Page extract:
# # # #
Manufacturers may just keep the battery size and market the improved range instead? Smaller cars in urban and suburban environments have always had lots of benefits, but since many of them are collective in nature, it has largely fallen on tragedy of the commons, and we got larger cars with larger hoods instead.
They might, but so far they don't. Manufacturers are largely switching to LFP (although to be fair they tend to offer a long-range option which ships NMC instead) and the main benefit of LFP is cost. The range of electric cars on the market is largely capped at 500KM/300miles. They could offer more, but they don't.
Not true. Tesla themselves said the way they got the Model 3 to be so efficient was by optimising every single part exhaustively. It’s expensive at design stage but results in the most efficiency gains across the fleet - so worth it (especially something like the motors)
The issue with this type of motor is that it is part of the unsprung weight since it is inside the wheel. This is probably why savings here matter a lot more (or at least in a very different way) than the battery weight.
# # # #
Recorded information:

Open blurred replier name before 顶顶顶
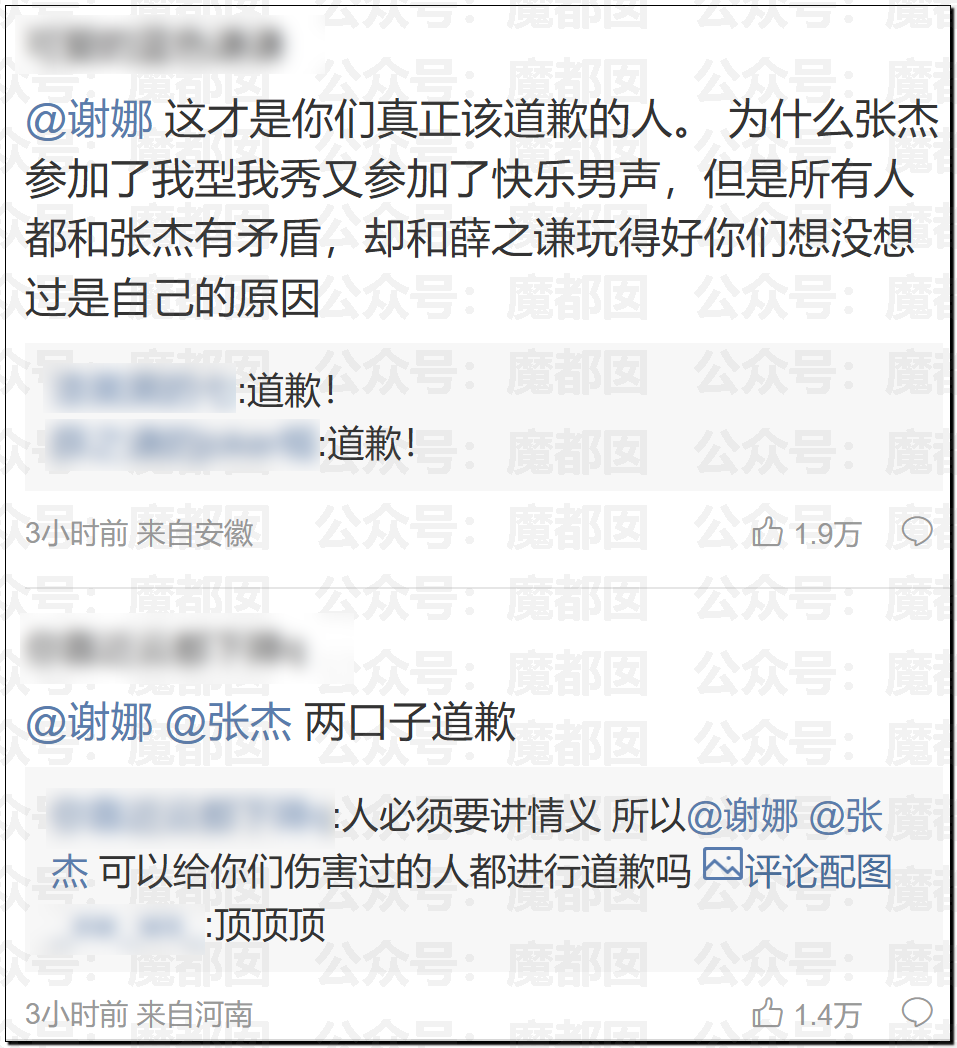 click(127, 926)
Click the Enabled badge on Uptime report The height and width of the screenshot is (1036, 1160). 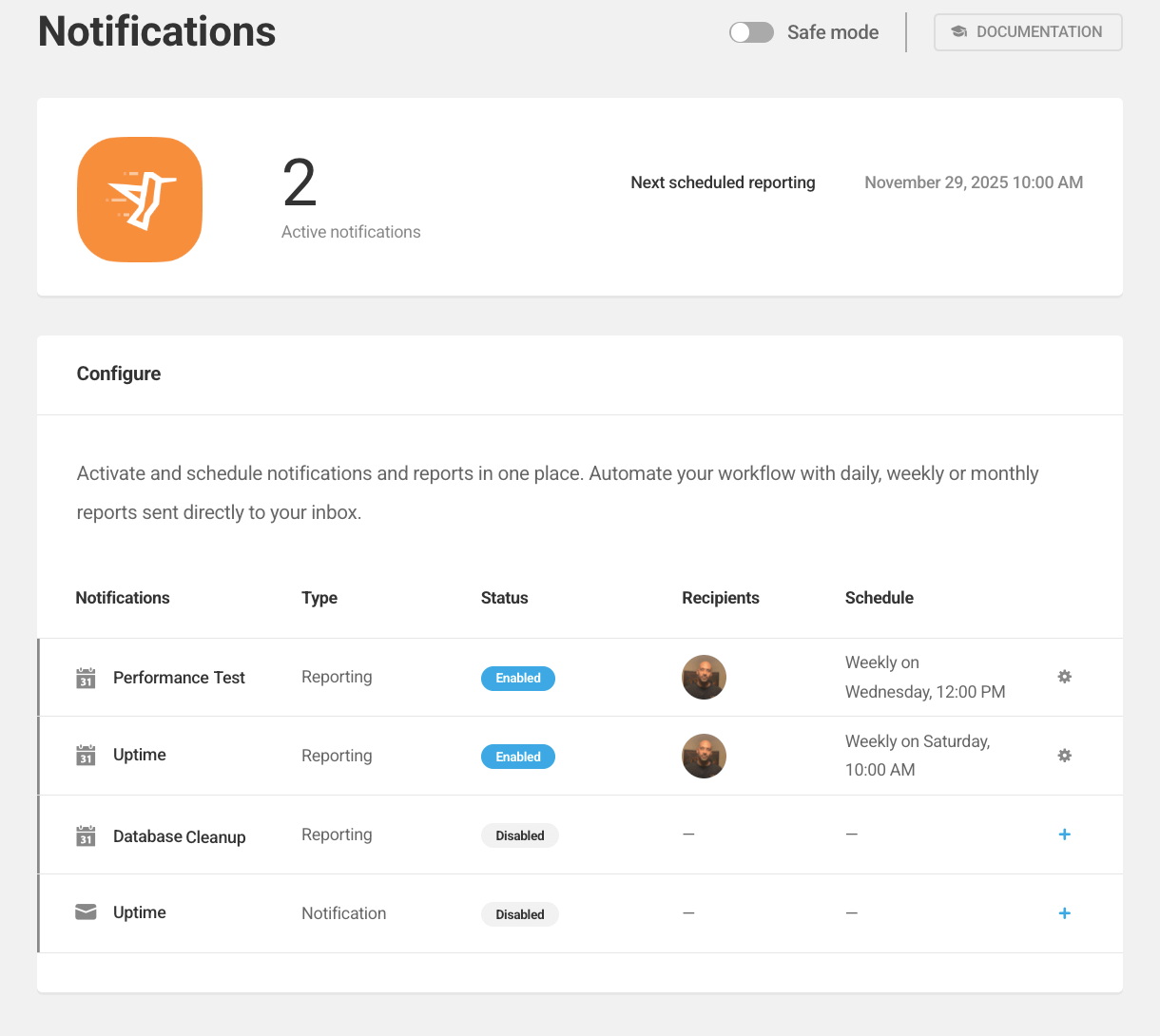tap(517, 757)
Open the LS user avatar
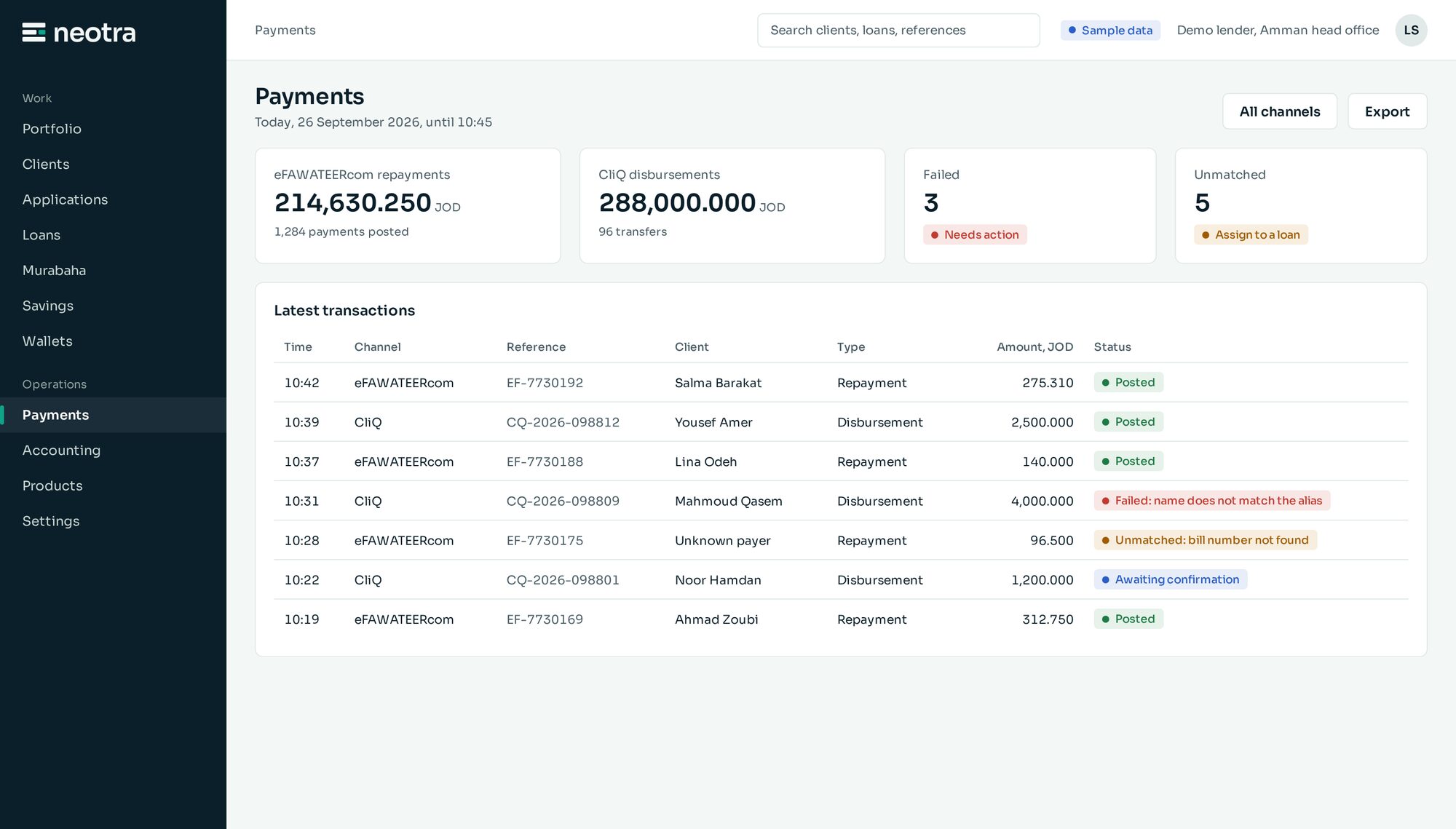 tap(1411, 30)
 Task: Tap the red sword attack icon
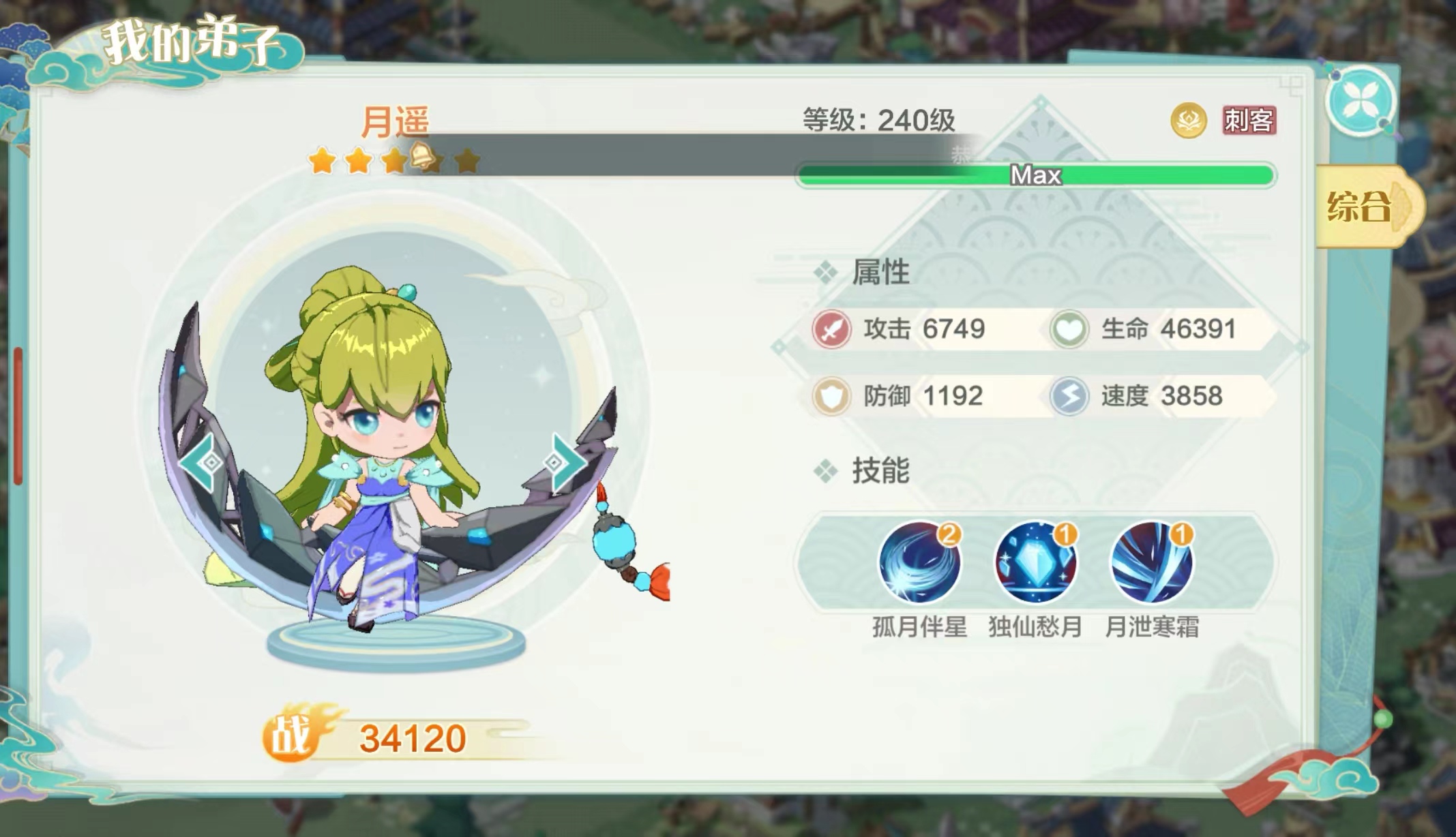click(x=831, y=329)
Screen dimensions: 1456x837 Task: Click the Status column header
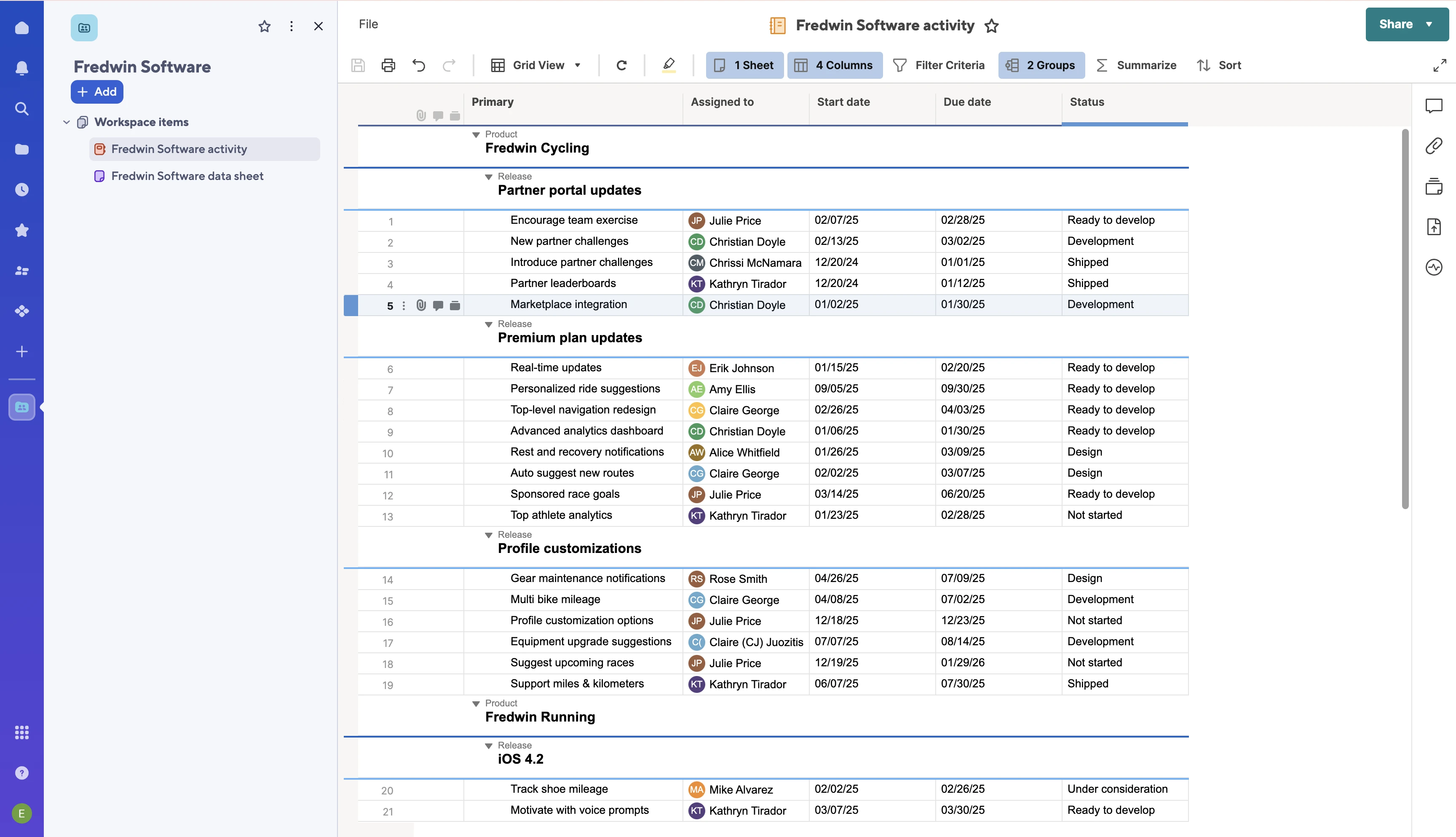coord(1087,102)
# # # #
Given problem:
Carry on the discussion of electric-car battery range and in-wheel motor weight, starting right after its final comment.

Response to this task:
Ok, now I understand why this motor is only used in supercars - installing four (or even only two - according to https://www.mercedes-benz.de/passengercars/technology/concep..., even the AMG GT-XX has "only" three of them) hub motors with twice the power of a Tesla Model 3 in any other car would be ridiculous. So, the actual challenge is to make this motor even smaller while keeping the same power to weight ratio, so it can also be used for regular cars? That is, if they want to build something for the mass market, not only for an exclusive clientele?
But why limit only to cars? Can this be used for motorcycles, e-bikes, electric buses, train wheels, e-unicycles, electric golf carts, etc?
There are probably a range of application where in-wheel makes perfect sense.
Donut Labs markets a whole suite of axial flux motors. Sized from scooters through to large trucks. But no public pricing.
And thrusters for boats as well, IIRC.
I don't think their motors are axial flux, they're just large and narrow to fit inside wheels. Or at least all the images on their website depict radial flux designs.
Motorcycles I could imagine.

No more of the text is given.